[Source extract]:

↓

ImaginalDisc
Penultimate Amazing
- Joined
- Dec 9, 2005
- Messages
- 10,219
bpesta22; said:We must be reading different literatures. Even the APA conceded that IQ and educational achievement are strongly related (.5 for gpa; .55 for years education) and conceded that no environmental intervention has been capable of raising IQ in the long run.
If it interests you and doesn't seem like a derail, please cite some studies showing that education increases one's IQ (I'd argue the cause goes the other way).
I'd have to dig it up, but I remember reading a study where IQ predicted grades after controlling for ses, but ses no longer predicted grades after controlling for IQ.
The key controversy surrounding intelligence testing, Quiñones says, is whether the tests measure innate ability or acquired knowledge. If they test innate ability as some claim, does that mean intelligence is unchangeable?
The notion that mental ability is largely genetic and can’t be improved has come under serious attack.
In fact, scholar James Flynn has shown that IQ scores in the Western world have increased by 15 points in one generation. The political science professor from New Zealand’s University of Otago also has concluded that Americans of the 1970s were 22 points smarter than Americans of the 1890s.

↑

[To do]:
[1] From the forum post, quote the passage between "I'd have to" and "under serious attack.", inclusive.
[2] Answer these questions using the forum post:
(a) What correlation between IQ and GPA did the APA concede?
(b) According to Quiñones, what is the key controversy surrounding intelligence testing?
(c) By how many points did James Flynn show IQ scores in the Western world rose in one generation?
The listing that follows comes from a different source than the forum post.

[Raw data]:
↓

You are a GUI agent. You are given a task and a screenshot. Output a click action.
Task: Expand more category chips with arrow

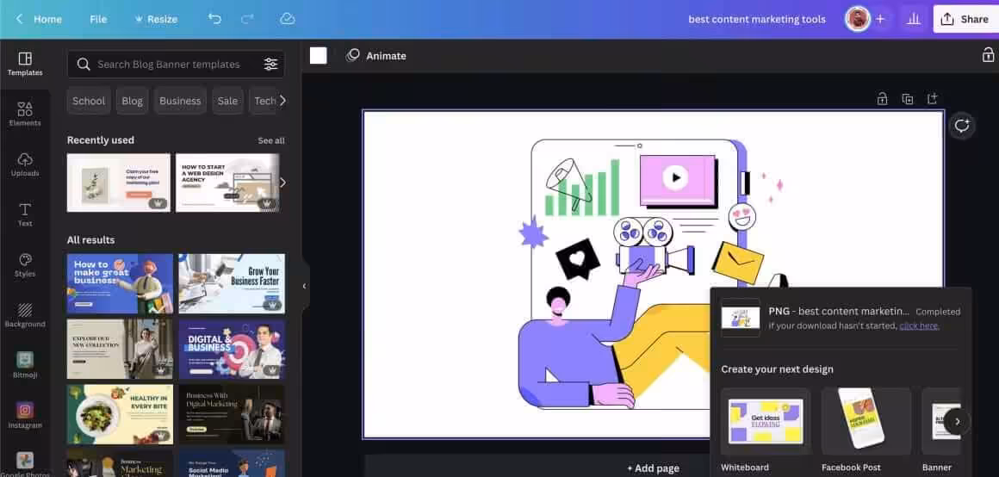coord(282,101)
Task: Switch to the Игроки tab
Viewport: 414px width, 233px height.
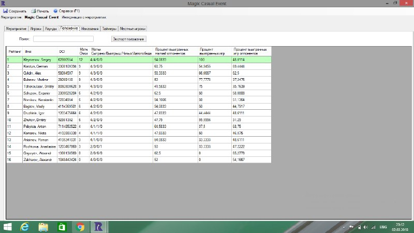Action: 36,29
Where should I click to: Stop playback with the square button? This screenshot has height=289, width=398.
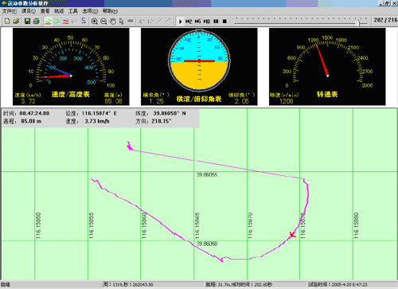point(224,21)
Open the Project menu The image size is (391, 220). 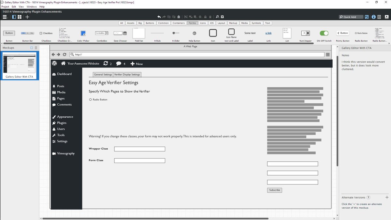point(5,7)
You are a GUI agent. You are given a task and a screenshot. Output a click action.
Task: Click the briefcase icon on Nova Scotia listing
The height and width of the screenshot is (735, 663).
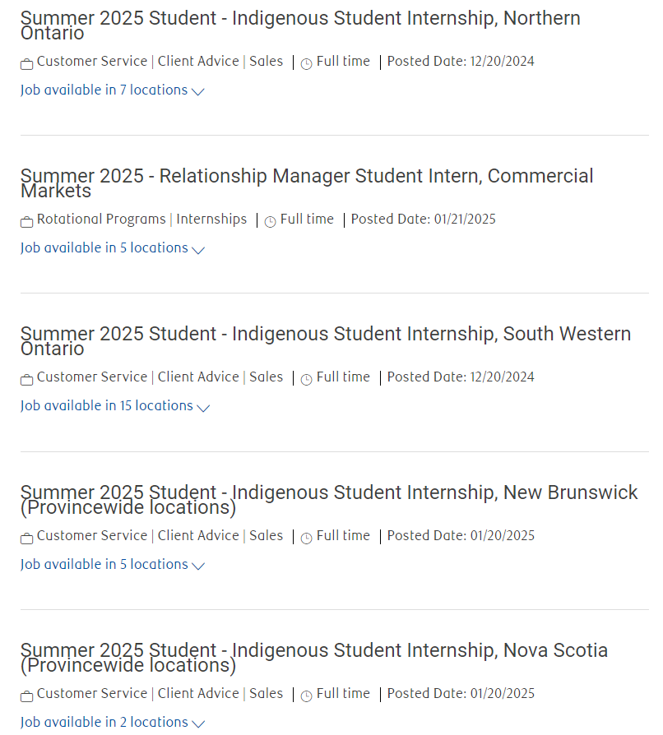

↑

[Set of answers]:
[1]
I'd have to dig it up, but I remember reading a study where IQ predicted grades after controlling for ses, but ses no longer predicted grades after controlling for IQ.
The key controversy surrounding intelligence testing, Quiñones says, is whether the tests measure innate ability or acquired knowledge. If they test innate ability as some claim, does that mean intelligence is unchangeable?
The notion that mental ability is largely genetic and can’t be improved has come under serious attack.

[2]
(a) .5
(b) Whether the tests measure innate ability or acquired knowledge
(c) 15 points